California chronicles: A review of New California Writing: 2011
New California Writing: 2011
Gayle Wattawa, ed.
320 pages, softcover: $20.
Heyday, 2011.
Most anthologies possess a ready-made but sometimes narrow audience. Readers come to these single-subject, multi-authored books with an already established connection and desire to know more. What, then, does a book focused on California offer to those who live outside the Golden State? Plenty, as editor Gayle Wattawa readily demonstrates through the fiction, nonfiction and poetry gathered in New California Writing: 2011.

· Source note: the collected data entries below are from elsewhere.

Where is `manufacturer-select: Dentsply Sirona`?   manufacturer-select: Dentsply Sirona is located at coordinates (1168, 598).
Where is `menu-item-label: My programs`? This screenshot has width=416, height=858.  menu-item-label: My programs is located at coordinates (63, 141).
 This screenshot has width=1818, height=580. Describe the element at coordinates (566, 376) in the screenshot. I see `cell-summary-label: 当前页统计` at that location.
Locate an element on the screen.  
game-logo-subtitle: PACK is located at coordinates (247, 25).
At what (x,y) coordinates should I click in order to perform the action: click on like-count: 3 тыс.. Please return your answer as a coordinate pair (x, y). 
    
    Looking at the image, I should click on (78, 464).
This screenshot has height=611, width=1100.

California may boast a cultural, ecological and economic diversity unique in this country, but as Malcolm Margolin points out in his introduction, borrowing Wallace Stegner's oft-quoted observation: California is like America, only more so. And today, like the rest of the nation, California is in the midst of difficult times -- something that, according to Margolin, makes for exceptional writing. "In an era such as this," he argues, "the self-justifying clichés and smug certainties that characterize periods of prosperity ring hollow" and thought-provoking, funny and courageous literature emerges. New California Writing's authors, including both lesser-known voices and heavyweights such as Rebecca Solnit, Mike Davis, Jennifer Egan and Michael Chabon, embody this spirit of inquiry.

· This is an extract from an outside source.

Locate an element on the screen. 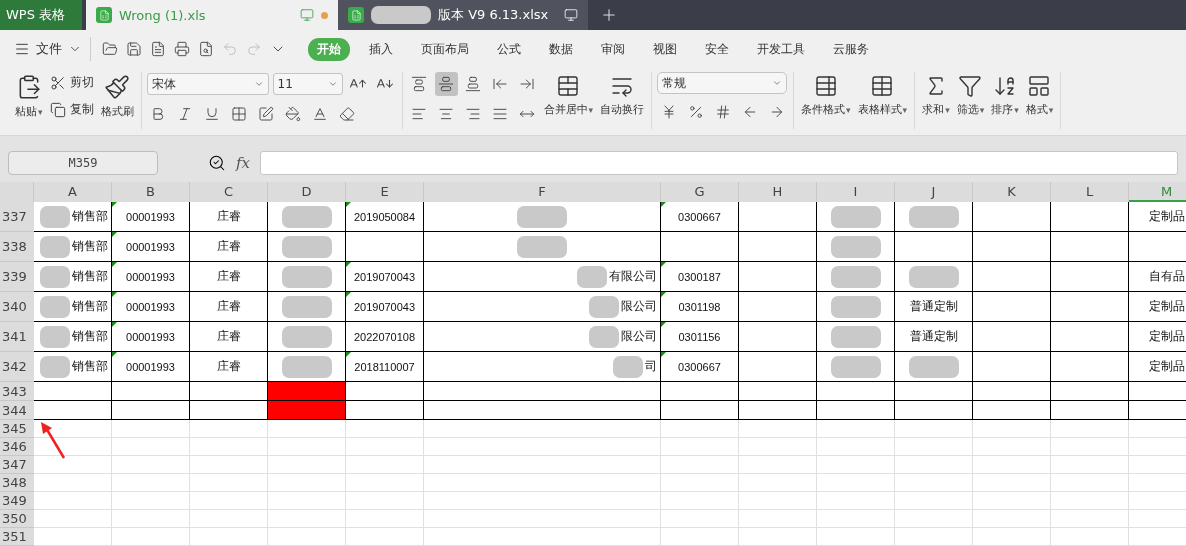  ribbon-tab: 视图 is located at coordinates (665, 49).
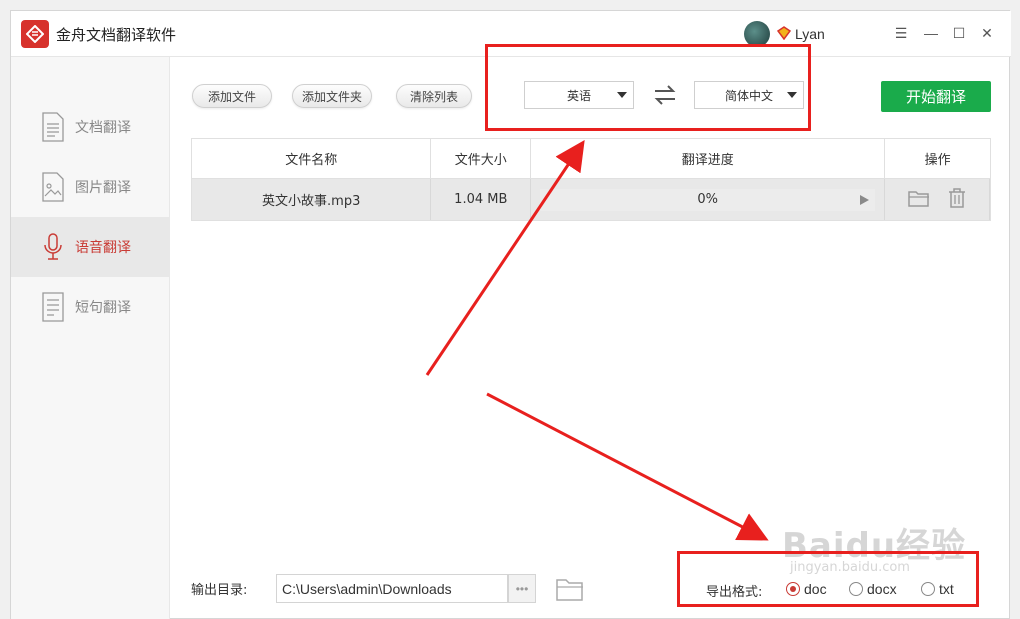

Because of its long-held Edenic status, California's fall appears all the more symbolic in these writings. "Bigger and better than anyplace that anybody had ever seen before," writes Fred Setterberg. "We were building houses, highways, hospitals, new universities up and down the state and the best public school systems in the country." Today, that utopia has been eclipsed by unchecked development, discrimination, dysfunctional families and a broken social covenant, exemplified, as Gray Brechin writes in "The Guttering Promise of Public Education," by decaying public schools, parks, hospitals and forests.
Yet the courageous literature Margolin describes in his introduction is best illustrated in the stories of surfers, punks, borax miners, immigrants, unconventional families, and hard-bitten and yuppie farmers alike. Here, the planting of a mulberry tree connects neighbors, and the common bluebelly lizard is nothing but astonishing. As D.J. Waldie asks in the book's last piece: "We all live on land we've wounded, land we've improved to our dissatisfaction. Yet we must be here or be nowhere and have nothing with which to make our lives together. How should one act knowing that making a home requires this?"